Additional security beyond passwords:

  • TOTP (Google Authenticator, etc.)
  • WebAuthn/FIDO2 keys
  • SMS OTP (if configured)
  • Email verification codes

Account Protection

  • Account lockout after failed attempts
  • CAPTCHA after threshold
  • IP-based rate limiting
  • Suspicious activity detection
  • Passwordless options available

Integration Points

Bootstrap Process

During setup, BotServer:

  1. Installs Zitadel
  2. Configures database connection
  3. Creates admin account with default password
  4. Default: BotServer123! (must be changed)

Authentication Flow

  1. User enters credentials in Zitadel UI
  2. Zitadel validates password
  3. OIDC tokens issued
  4. BotServer receives tokens
  5. No password ever touches BotServer

Session Management

After Zitadel authentication:

  • BotServer creates local session
  • Session token generated (not password-related)
  • User ID linked to Zitadel ID
  • No password data stored

Default Credentials

Initial Admin Account

Created during bootstrap:

  • Username: admin
  • Password: BotServer123!
  • MUST BE CHANGED on first login
  • Enforced by Zitadel if configured

Initial User Account

Created during bootstrap:

  • Username: user
  • Password: User123!

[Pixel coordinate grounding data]
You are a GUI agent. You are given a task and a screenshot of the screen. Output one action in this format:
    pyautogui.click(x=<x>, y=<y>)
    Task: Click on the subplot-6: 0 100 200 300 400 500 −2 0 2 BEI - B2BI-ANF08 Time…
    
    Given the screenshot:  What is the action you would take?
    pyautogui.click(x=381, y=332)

* **EXERCISE INSTRUCTIONS**
• 1. Reproduce the part of the BotServer authentication text that opens with the words containing "Integration Points" and closes with "(must be changed)".
• 2. In the BotServer authentication text, which component validates the user's password during the authentication flow?
The records were taken from a separate source.

* **OUTPUTS IN ORDER**
• 1.
Integration Points

Bootstrap Process

During setup, BotServer:

  1. Installs Zitadel
  2. Configures database connection
  3. Creates admin account with default password
  4. Default: BotServer123! (must be changed)

• 2. Zitadel validates the password.